Drone photo by Andrea Chetty
What would you say to women and girls about the drone industry to spark their interest in getting involved?
The industry really is so broad, and the applications and possibilities of drones are almost endless. Drone technology is here to stay and it is definitely the way of the future. So, take comfort in knowing that if you decide to pursue drones there really is so much potential and I don’t think we’ve even hit the cusp of what can be done with this amazing technology.

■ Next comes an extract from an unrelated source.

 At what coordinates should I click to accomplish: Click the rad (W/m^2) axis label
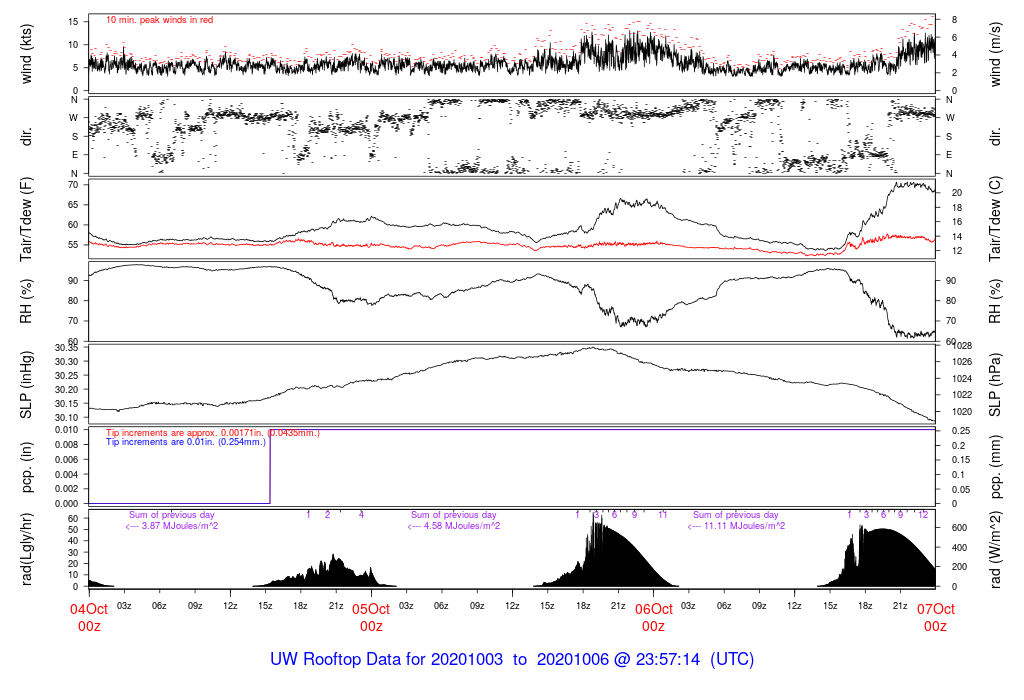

What excites you most about more women joining the drone industry? In South Africa, drone piloting is uncharted territory, especially for women. Because of that, I feel it is imperative that we girls assist each other to be the best drone pilots the African continent has ever seen. I think it is important that those women who are already immersed in the drone market ensure that they contribute towards making it a safe environment to enter and get more involved in for other ladies. If we can set a precedent of support this will only benefit the drone industry going forward. There really is no point in being stingy with your information and experience.
Do you have any drone tips & tricks you can share with our audience?
One of the best things you can do to produce great quality images is to know your camera inside and out. Fully embrace all the features on your camera and secondly, don’t be afraid to play around with the manual settings because that is where you’ll capture your best images.
What's the best way for our readers to get in touch with you? Please feel free to check in with me on Instagram. My handle is @andrea_chetty and I’ll be posting tons of drone images.
Is there anything else you would like our readers to know about you?
I just really want to say, don’t ever let the boys make you feel like they can do something better than you. If you put your head down and work hard you truly can gain tremendous respect from your peers in the drone space where guys will even come to you for drone-related advice because you are just as capable to learn the same skills. And this is coming from a girl operating drones in mining.
Andrea Chetty is an avid aviator currently working as a Project Engineer at Rocketmine South Africa. She specializes in aerial data capture for the mining, agriculture, and construction industries.
Andrea is a certified drone pilot who focuses on drone photography for surveying and mapping, blast monitoring, inspection, 3D modeling, and reality capture.
She is also deeply passionate about photography, technology, and everything geeky.